**WHAT IS NEEDED:**
Your answer is the line containing "This screenshot has height=611, width=776." plus every line after it through the end of the records, printed exactly and free of pictures.

········

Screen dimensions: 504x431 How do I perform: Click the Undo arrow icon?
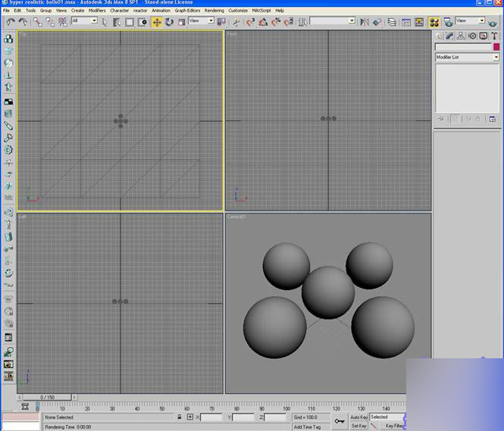coord(10,22)
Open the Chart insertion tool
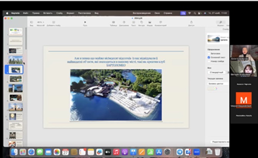The width and height of the screenshot is (258, 158). (x=124, y=23)
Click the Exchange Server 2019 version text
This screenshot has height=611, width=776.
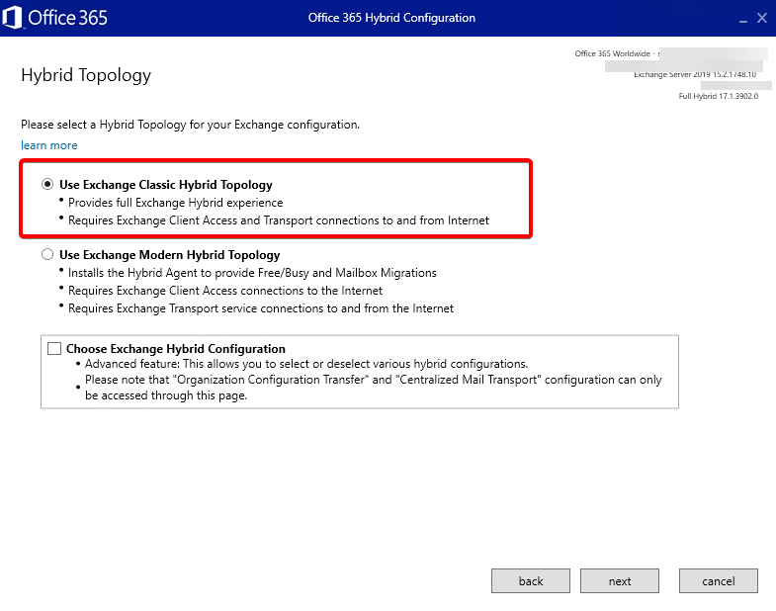click(694, 74)
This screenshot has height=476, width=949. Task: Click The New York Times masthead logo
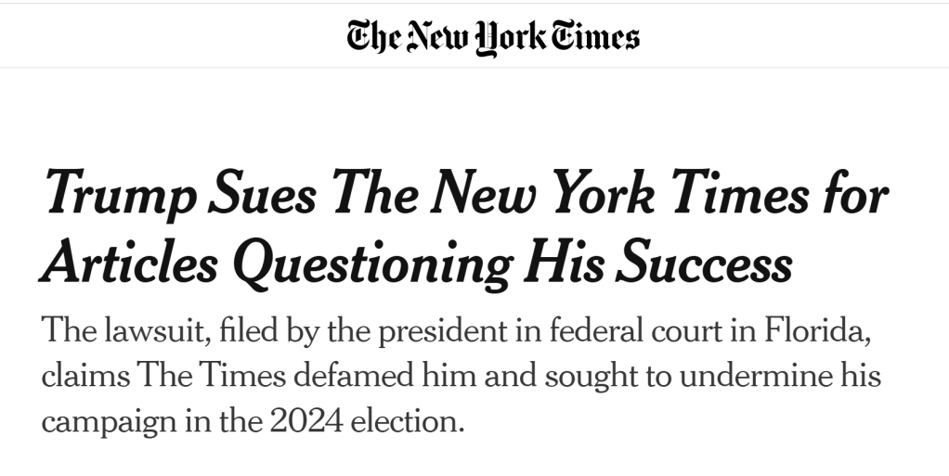[492, 37]
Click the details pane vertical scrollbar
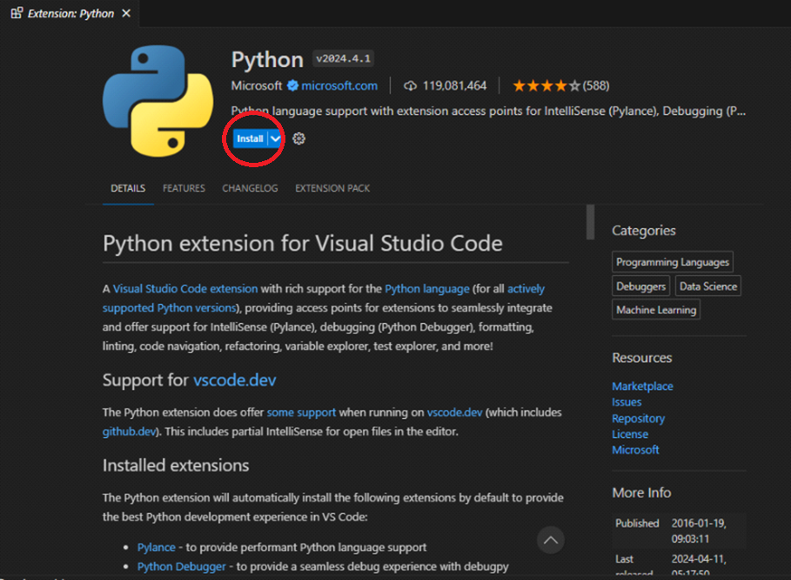The width and height of the screenshot is (791, 580). 590,222
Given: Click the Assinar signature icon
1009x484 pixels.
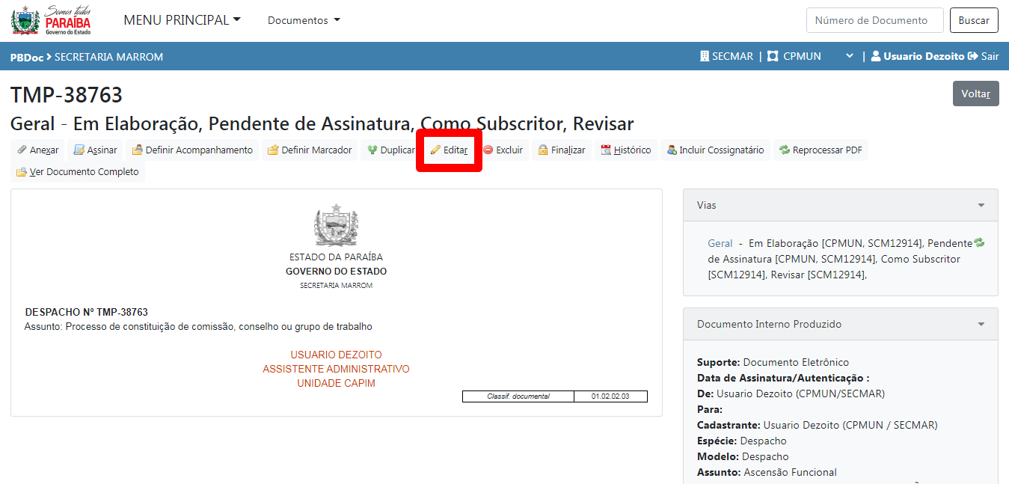Looking at the screenshot, I should pos(79,150).
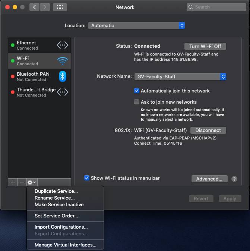Toggle Show Wi-Fi status in menu bar

click(87, 178)
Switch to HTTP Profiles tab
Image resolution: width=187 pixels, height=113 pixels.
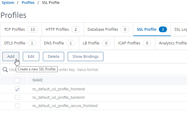[63, 29]
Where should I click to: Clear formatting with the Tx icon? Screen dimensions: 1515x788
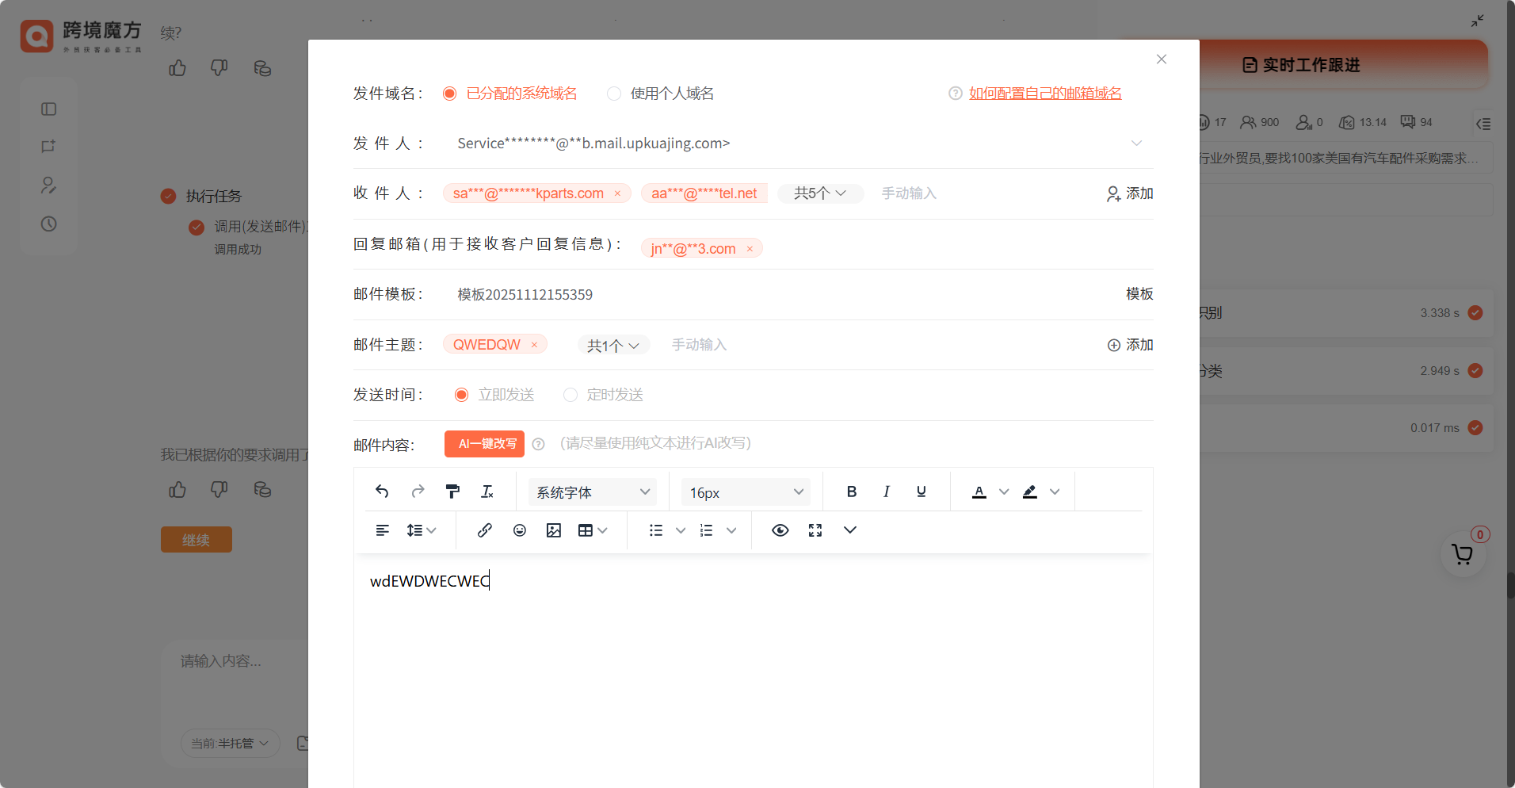487,492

········

**RESPONSE TO THIS TASK:**
This screenshot has height=611, width=776.
click(694, 74)
This screenshot has height=476, width=949. Task: Click The New York Times masthead logo
[492, 37]
Click the details pane vertical scrollbar
The width and height of the screenshot is (791, 580). 590,222
Given: Click the Assinar signature icon
1009x484 pixels.
Looking at the screenshot, I should pos(79,150).
Toggle Show Wi-Fi status in menu bar

click(87, 178)
Switch to HTTP Profiles tab
Image resolution: width=187 pixels, height=113 pixels.
[63, 29]
Where should I click to: Clear formatting with the Tx icon? Screen dimensions: 1515x788
487,492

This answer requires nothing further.